# [ACTIVITY]
Take the records below and print them verbatim up to and including the line that carries "Given: Click Add".

# [SUPPLIED DATA]
***
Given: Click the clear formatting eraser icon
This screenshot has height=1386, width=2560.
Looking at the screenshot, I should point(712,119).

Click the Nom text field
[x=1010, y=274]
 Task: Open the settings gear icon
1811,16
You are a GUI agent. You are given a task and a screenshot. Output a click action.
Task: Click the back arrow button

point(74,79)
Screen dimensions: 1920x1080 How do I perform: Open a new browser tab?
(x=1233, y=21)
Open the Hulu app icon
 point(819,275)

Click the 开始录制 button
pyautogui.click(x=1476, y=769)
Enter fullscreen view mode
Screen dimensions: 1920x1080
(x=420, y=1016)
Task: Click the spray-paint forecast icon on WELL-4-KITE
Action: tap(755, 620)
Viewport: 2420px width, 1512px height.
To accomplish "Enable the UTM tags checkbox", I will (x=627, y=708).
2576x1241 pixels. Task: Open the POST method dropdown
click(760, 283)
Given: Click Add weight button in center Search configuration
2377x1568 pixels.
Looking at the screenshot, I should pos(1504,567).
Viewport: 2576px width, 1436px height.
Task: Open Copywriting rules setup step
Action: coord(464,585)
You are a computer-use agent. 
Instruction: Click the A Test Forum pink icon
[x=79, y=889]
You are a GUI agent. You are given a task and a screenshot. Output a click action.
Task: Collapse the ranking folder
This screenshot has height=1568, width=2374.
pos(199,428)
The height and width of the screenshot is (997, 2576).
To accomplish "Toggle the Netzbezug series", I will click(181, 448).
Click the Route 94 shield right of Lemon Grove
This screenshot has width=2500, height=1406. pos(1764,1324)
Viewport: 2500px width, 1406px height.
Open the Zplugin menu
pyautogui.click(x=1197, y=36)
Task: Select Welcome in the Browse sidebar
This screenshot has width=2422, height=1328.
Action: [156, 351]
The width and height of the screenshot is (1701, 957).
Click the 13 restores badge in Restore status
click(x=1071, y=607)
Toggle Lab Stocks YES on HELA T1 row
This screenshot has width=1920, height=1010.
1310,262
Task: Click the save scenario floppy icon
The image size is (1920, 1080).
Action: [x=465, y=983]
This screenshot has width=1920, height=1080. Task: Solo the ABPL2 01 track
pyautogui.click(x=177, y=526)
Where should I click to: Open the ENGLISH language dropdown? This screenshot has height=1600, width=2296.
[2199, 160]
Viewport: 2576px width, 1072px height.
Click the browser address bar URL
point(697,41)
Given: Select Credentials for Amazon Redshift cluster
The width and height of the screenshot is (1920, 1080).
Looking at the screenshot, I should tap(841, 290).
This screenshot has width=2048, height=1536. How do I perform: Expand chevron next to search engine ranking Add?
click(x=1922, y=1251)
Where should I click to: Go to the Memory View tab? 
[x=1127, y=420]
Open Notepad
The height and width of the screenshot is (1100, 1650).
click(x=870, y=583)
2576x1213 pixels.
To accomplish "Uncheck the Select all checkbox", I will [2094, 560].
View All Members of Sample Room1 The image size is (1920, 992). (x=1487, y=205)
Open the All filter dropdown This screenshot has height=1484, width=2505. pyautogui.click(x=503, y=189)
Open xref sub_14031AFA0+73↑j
***
# [EXERCISE RESPONSE]
Given: Click the clear formatting eraser icon
This screenshot has height=1386, width=2560.
Looking at the screenshot, I should point(712,119).

Click the Nom text field
[x=1010, y=274]
 Task: Open the settings gear icon
1811,16
You are a GUI agent. You are given a task and a screenshot. Output a click action.
Task: Click the back arrow button

point(74,79)
Screen dimensions: 1920x1080 How do I perform: Open a new browser tab?
(x=1233, y=21)
Open the Hulu app icon
 point(819,275)

Click the 开始录制 button
pyautogui.click(x=1476, y=769)
Enter fullscreen view mode
Screen dimensions: 1920x1080
(x=420, y=1016)
Task: Click the spray-paint forecast icon on WELL-4-KITE
Action: tap(755, 620)
Viewport: 2420px width, 1512px height.
To accomplish "Enable the UTM tags checkbox", I will (x=627, y=708).
2576x1241 pixels. Task: Open the POST method dropdown
click(760, 283)
Given: Click Add weight button in center Search configuration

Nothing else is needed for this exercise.